Drawing heavily on previously classified FBI, Justice Department, and other documents, Robert Goldstein demonstrates how the listed organizations and their members (including a large number of federal employees) came under suspicion, were investigated, and suffered numerous public and private penalties. These included the loss of federal tax-exempt status, the denial of passports, deportations and immigration exclusions, ejection from federally subsidized housing, and private employment bans. AGLOSO, which was dominated by J. Edgar Hoover's FBI, also placed a huge damper on political dissent throughout the nation.
After 1954, AGLOSO and the Red Scare both came under increasing attack as serious violations of American civil liberties. Indeed, AGLOSO's declining significance after 1954 reflected a more general decline in the postwar Red Scare campaign itself. Both gradually diminished in impact and importance, but they left a long-lasting legacy.

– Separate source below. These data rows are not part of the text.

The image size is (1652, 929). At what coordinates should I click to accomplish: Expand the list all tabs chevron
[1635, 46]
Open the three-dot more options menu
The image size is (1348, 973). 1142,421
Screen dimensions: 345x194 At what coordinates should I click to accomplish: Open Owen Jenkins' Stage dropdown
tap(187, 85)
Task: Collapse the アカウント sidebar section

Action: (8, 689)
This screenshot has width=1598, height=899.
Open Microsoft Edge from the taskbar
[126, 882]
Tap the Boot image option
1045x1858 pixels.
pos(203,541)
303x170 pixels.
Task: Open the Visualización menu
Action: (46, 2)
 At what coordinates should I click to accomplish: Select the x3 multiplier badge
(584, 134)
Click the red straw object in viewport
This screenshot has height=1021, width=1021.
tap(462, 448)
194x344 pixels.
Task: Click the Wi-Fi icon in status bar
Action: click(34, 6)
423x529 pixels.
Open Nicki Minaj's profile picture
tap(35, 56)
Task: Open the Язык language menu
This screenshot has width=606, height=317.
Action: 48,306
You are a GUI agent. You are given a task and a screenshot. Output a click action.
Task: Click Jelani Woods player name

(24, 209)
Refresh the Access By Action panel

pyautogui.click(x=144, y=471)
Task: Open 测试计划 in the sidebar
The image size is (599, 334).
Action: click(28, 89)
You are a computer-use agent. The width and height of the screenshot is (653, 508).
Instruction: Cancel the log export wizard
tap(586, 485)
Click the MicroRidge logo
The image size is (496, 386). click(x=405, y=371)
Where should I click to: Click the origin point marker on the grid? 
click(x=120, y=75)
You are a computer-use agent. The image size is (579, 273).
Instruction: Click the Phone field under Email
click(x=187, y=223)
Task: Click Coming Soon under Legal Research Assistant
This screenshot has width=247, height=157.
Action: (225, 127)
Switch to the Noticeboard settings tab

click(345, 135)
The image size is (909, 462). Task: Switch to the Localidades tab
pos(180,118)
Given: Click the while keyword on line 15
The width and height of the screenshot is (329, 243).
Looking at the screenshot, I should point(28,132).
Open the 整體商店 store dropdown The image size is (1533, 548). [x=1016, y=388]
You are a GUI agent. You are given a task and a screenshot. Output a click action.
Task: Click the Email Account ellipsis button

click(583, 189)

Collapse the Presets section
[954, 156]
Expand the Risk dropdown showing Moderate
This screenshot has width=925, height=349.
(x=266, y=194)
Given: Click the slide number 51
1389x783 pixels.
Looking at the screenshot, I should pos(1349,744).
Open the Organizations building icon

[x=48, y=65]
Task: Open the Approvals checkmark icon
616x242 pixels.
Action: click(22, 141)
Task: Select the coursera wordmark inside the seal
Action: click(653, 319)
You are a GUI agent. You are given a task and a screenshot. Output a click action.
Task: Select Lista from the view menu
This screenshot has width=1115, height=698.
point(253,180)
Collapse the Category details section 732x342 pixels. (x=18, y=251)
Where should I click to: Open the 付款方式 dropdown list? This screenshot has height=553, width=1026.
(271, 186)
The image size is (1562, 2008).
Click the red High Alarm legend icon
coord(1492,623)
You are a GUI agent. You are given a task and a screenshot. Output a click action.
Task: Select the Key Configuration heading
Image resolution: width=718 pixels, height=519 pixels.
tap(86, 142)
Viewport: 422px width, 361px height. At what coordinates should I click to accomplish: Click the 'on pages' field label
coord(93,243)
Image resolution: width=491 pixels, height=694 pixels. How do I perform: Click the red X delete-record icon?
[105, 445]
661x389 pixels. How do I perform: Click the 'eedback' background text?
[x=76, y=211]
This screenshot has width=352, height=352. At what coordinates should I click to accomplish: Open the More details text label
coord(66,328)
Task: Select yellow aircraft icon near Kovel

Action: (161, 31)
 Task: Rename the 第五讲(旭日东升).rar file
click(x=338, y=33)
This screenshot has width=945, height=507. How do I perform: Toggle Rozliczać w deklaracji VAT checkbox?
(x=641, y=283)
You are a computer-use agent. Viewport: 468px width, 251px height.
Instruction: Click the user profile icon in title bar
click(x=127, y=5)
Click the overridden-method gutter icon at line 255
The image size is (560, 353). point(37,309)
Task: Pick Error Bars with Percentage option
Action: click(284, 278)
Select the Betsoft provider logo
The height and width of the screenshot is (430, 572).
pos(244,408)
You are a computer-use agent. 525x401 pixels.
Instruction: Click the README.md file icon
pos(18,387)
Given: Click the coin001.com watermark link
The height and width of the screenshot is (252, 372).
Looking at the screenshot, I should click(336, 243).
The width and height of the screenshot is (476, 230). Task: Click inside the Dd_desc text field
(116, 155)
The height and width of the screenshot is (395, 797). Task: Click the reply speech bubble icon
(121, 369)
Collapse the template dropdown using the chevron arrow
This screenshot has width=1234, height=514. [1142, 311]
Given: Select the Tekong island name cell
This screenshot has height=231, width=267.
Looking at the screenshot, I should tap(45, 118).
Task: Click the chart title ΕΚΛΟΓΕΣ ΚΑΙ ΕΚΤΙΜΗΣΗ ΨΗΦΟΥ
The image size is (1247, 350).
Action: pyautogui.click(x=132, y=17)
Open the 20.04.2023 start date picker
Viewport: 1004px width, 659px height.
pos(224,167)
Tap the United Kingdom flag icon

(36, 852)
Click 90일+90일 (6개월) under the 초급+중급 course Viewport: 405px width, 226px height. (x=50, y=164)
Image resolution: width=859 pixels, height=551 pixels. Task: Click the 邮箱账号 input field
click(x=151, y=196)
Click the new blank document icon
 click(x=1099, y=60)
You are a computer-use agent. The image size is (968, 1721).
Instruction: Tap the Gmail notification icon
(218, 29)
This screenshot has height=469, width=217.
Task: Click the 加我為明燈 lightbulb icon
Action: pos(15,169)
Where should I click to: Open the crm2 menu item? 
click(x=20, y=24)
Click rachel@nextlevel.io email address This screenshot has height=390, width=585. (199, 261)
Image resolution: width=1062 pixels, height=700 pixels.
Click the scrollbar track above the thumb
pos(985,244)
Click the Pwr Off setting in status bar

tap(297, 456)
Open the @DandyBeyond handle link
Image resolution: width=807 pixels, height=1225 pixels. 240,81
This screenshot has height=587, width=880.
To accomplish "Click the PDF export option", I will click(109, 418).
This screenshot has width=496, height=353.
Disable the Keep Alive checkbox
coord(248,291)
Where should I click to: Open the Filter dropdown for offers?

As Goldstein reveals, AGLOSO's final demise in 1974 resulted from congressional opposition to President Richard Nixon's attempt to revive it via a 1971 executive order, which was severely attacked as an abuse of executive authority and an attack on civil liberties. The subsequent controversy preceded by only three months the Watergate investigation and the collapse of the Nixon presidency, events that continue to leave their unsettling mark on an equally troubled present.